Oxycodone is a semisynthetic opioid structurally related to codeine and is approximately equipotent to morphine in producing opiate-like effects. The first report that oxycodone, sold under the brand name Eukodal, produced a "striking euphoria" and habituation symptoms was published in Germany in the 1920's. While oxycodone is metabolized by the liver to oxymorphone, the physiological and behavioral effects are not related to, nor dependent on, the formation of this metabolic by-product. Oxycodone will react as a normal opiate in the available field test kits.  

Oxycodone is abused for its opiate-like effects. In addition to its equipotency to morphine in analgesic effects, it is also equipotent to morphine in relieving abstinence symptoms from chronic opiate (heroin, morphine) administration. Many dose forms are available. Oxycodone’s behavioral effects can last up to 5 hours. The sustained-release formula has a longer duration of action (8-12 hours). The drug is most often administered orally. A recent study comparing controlled released products containing oxycodone (Oxycontin) and morphine (MS Contin) reported that Oxycontin was twice as potent as MS Contin. The growing awareness and concern about AIDS and blood-borne pathogens easily transmitted by syringe needle use, has made the oral bioavailability of Oxycodone attractive to the typical opiate abuser. As with most opiates, the adverse effects of oxycodone abuse are dependence and tolerance development.  

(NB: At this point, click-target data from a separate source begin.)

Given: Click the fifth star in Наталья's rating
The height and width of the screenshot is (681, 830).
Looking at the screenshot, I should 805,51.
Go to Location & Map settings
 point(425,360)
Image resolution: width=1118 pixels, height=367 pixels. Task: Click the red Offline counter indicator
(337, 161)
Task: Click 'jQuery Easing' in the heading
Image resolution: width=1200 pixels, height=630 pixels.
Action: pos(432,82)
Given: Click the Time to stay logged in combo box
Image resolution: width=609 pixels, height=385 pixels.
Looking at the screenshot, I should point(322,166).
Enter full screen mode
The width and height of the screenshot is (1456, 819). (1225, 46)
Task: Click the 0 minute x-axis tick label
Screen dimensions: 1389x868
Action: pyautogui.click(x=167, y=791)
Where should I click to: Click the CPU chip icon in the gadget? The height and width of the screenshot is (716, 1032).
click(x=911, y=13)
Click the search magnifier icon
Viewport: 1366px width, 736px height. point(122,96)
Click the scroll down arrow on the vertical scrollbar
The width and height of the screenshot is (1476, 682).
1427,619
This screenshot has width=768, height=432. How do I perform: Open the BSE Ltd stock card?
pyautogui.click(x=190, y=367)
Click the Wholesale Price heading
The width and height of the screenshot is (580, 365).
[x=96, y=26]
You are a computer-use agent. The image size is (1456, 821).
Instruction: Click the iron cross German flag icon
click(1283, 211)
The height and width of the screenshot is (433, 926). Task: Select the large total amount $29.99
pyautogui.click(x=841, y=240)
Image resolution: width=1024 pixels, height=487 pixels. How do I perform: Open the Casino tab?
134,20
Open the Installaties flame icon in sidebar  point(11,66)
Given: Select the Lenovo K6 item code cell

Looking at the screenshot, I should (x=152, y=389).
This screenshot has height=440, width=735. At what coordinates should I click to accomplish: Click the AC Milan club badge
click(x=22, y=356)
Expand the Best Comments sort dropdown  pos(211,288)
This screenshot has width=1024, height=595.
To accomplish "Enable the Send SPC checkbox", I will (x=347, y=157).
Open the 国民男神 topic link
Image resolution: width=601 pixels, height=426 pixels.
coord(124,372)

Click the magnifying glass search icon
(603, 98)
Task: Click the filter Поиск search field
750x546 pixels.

Oxycodone-containing products are in tablet, capsule and liquid forms. A variety of colors, markings, and packaging are available. The major source of oxycodone to the street has been through forged prescriptions, professional diversion through unscrupulous pharmacists, doctors, and dentists, "doctor-shopping", and large-scale thefts. Oxycodone sells for $0.50 to $1.00 per milligram. A 40 mg tablet is sold for $25-$40, and the 80 mg tablets are being sold for $65-$80. The more recent 160 mg tablets do not have a stable price at this time, but sell for in excess of $100 per tablet.